PRINCIPI FONDAMENTALI
Mappe di realtà
Uno dei concetti fondamentali della PNL è quello di mappe di realtà. Noi non siamo direttamente in contatto con il mondo esterno, la realtà viene continuamente trasformata dalla nostra attività cerebrale, dai nostri sensi e dal background familiare e culturale che filtrano le informazioni. Non esiste quindi una sola realtà e non è corretto supporre che l'altro colga nello stesso istante le stesse informazioni che cogliamo noi e le elabori nello stesso modo in cui le elaboriamo noi.
"La mappa non è il territorio" Il modello del mondo che noi creiamo non può essere considerato come il territorio, ma come la mappa che lo rappresenta.
Quali informazioni vengono ritenute e quali perdute dipende da dove la mente focalizza la sua attenzione e come la focalizza. In altre parole su cosa si sta concentrando e in che modo lo fa, come opera connessioni e distinzioni.
Il modo di assumere le informazioni nell'ambito di un'esperienza, di metterle in relazione e di rendersele disponibili così da poterle utilizzare in contesti analoghi o ritenuti tali, è molto personale e per ciascuno diverso.
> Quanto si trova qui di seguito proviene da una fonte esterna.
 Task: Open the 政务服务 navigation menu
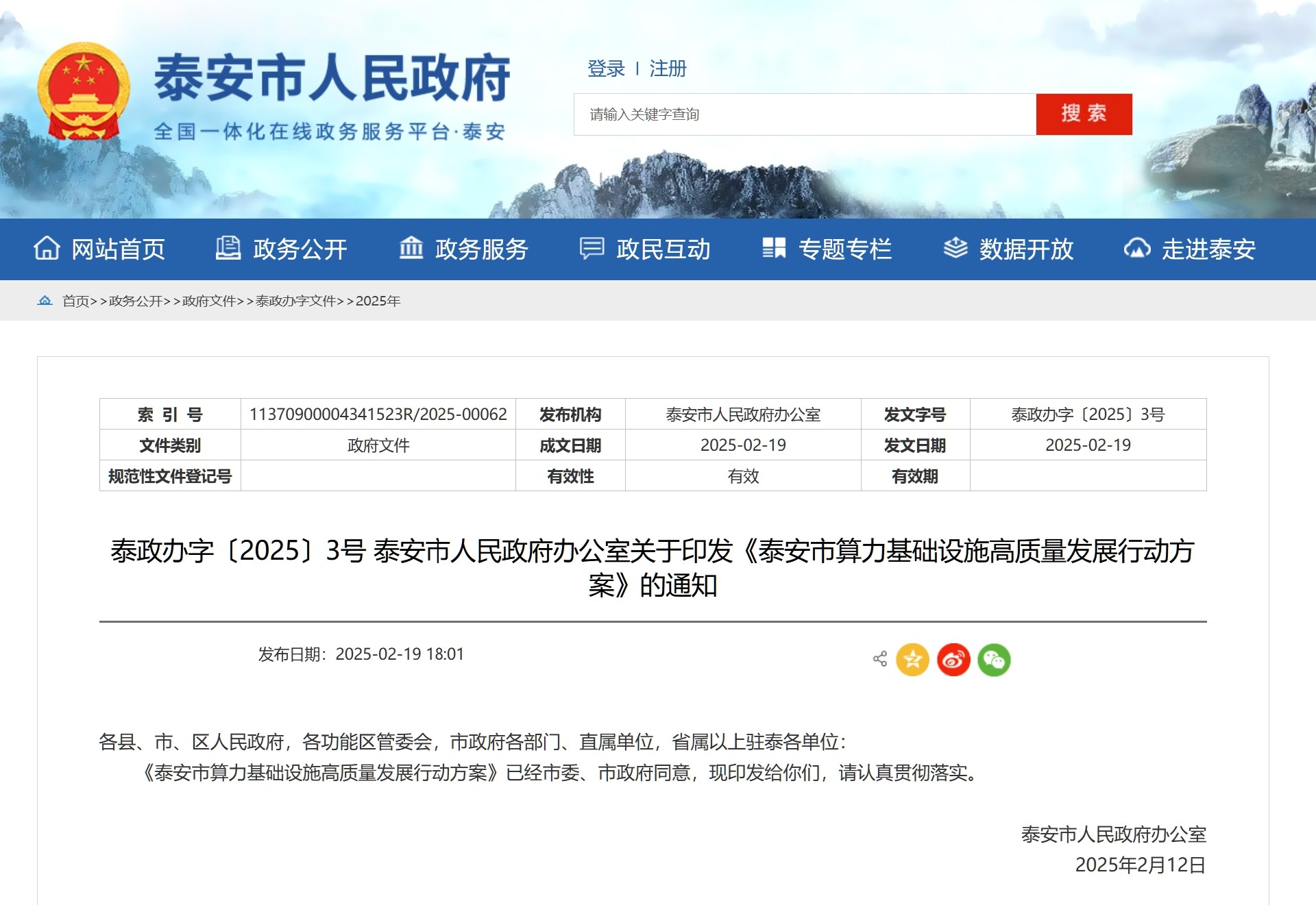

Contenuto e struttura della mappa La mappa della persona è costruita sulle percezioni del reale, variamente filtrate, ed è composta da tutto il materiale proveniente dalle sue esperienze di vita consciamente o inconsciamente ricordate, dalle varie rappresentazioni mentali riguardanti il passato, il presente e il futuro, sentimenti, pensieri, decisioni, convinzioni, ricordi, aspettative.
Tutti questi contenuti mentali sono comunque codificati in modalità sensoriali: visive, auditive, cenestesiche, gustative e olfattive. Questo perchè sono basate su dati di percezione e perchè, quando si esprimono, rivelano una struttura sensorialmente basata. E' proprio questa struttura che interessa principalmente il programmatore neurolinguistico.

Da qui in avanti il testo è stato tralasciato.